Friend Ham o' Bone2 thinks this country is no longer center-right, but Dick Morris predicted last night that both houses of Congress will fall into Republican hands in '10 due to the leftward lurch of the O'ministration. I find Morris' prediction hard to believe, but it would certainly show the country is very centrist and possibly even center-right. The fact that if there was a Tea Party party it would have most favored party status seems to show something.
Steven Riddle inspired me3 to pick up my volume of stories titled Samuel Johnson is Indignant by Lydia Davis and I wondered what took me so long. Her clear, limpid prose is full of wry surprises. I read it through dry itchy eyes the color of burnt sienna. (Joking about the color - I just wanted to say 'burnt sienna'. Can you tell I'm being influenced by the "Big Book of NBA Basketball" with it's pointless asides?) I think I have an allergy or pink eye or some combination thereof.
Interesting link on the experience of Russia in going from command economy to a free market version, and how the chief architect is remembered.
==================================================
### Tasks and exercises
1 > Answer these questions about the blog post:
(a) Who predicted that both houses of Congress would fall into Republican hands in '10?
(b) What is the title of the Lydia Davis story collection mentioned?
(c) Which book's pointless asides does the writer claim to be influenced by?
2 > Summarize the blog post in two sentences.
The records that follow aren't needed for these tasks.

### Information shown
==================================================
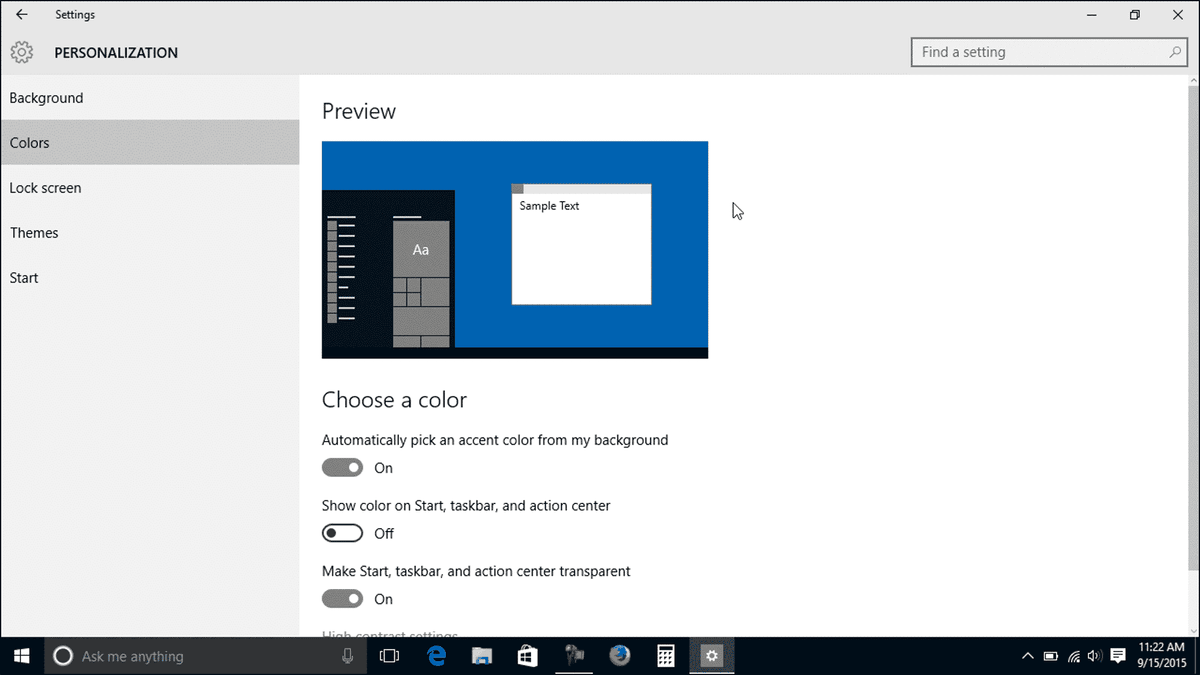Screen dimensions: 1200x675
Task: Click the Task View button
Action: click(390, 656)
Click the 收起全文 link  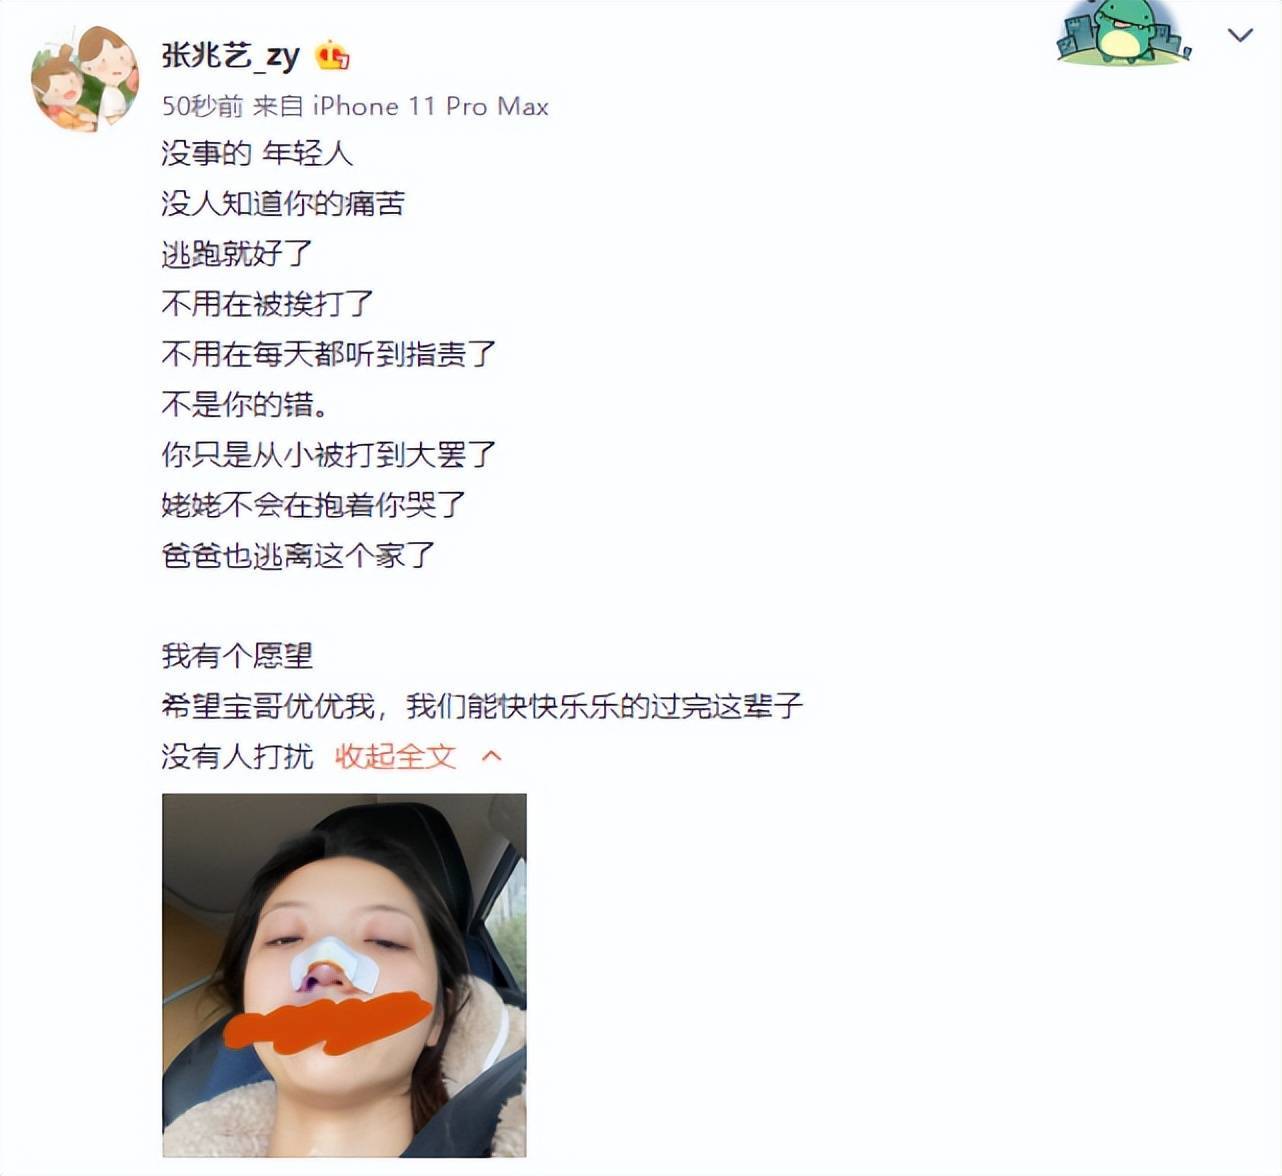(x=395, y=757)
==================================================
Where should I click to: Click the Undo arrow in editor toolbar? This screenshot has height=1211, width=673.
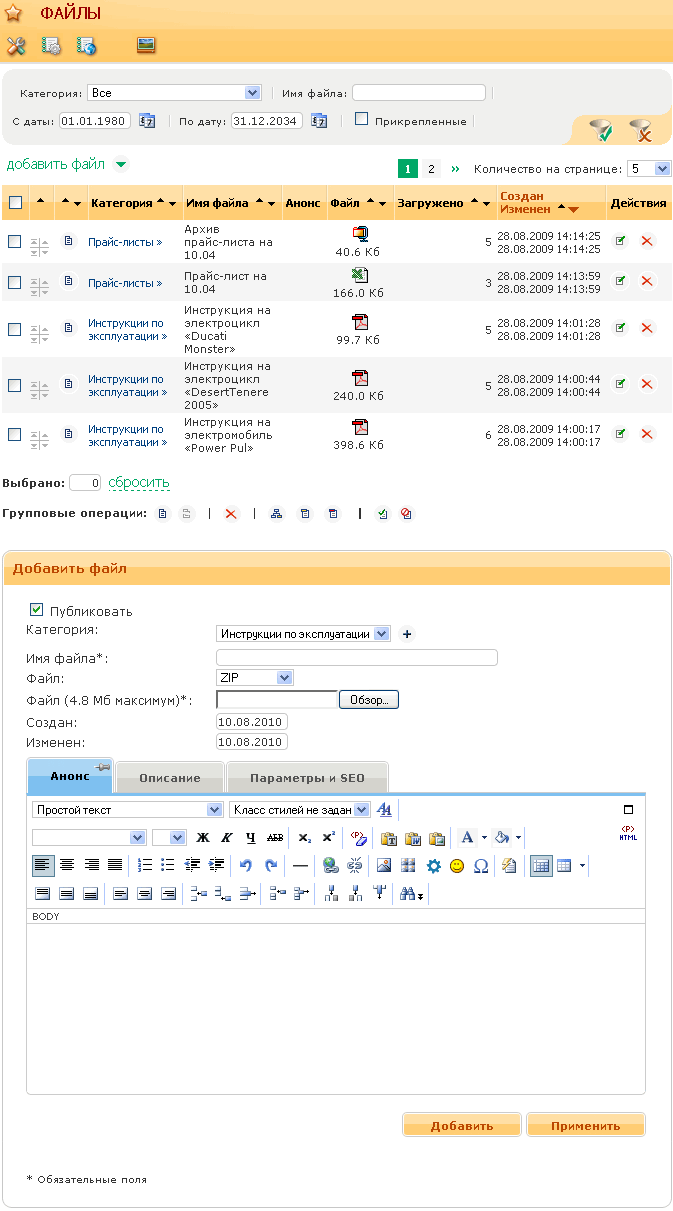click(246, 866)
==================================================
### Task-by-task answers
1 >
(a) Dick Morris
(b) Samuel Johnson is Indignant
(c) The "Big Book of NBA Basketball"

2 > The writer doubts Dick Morris's prediction that Republicans will win both houses of Congress in '10, but says it would show the country is centrist or possibly center-right. The writer also praises the clear prose of Lydia Davis's stories in Samuel Johnson is Indignant, mentions dry itchy eyes from a possible allergy or pink eye, and links to a piece on Russia's move from a command economy to a free market.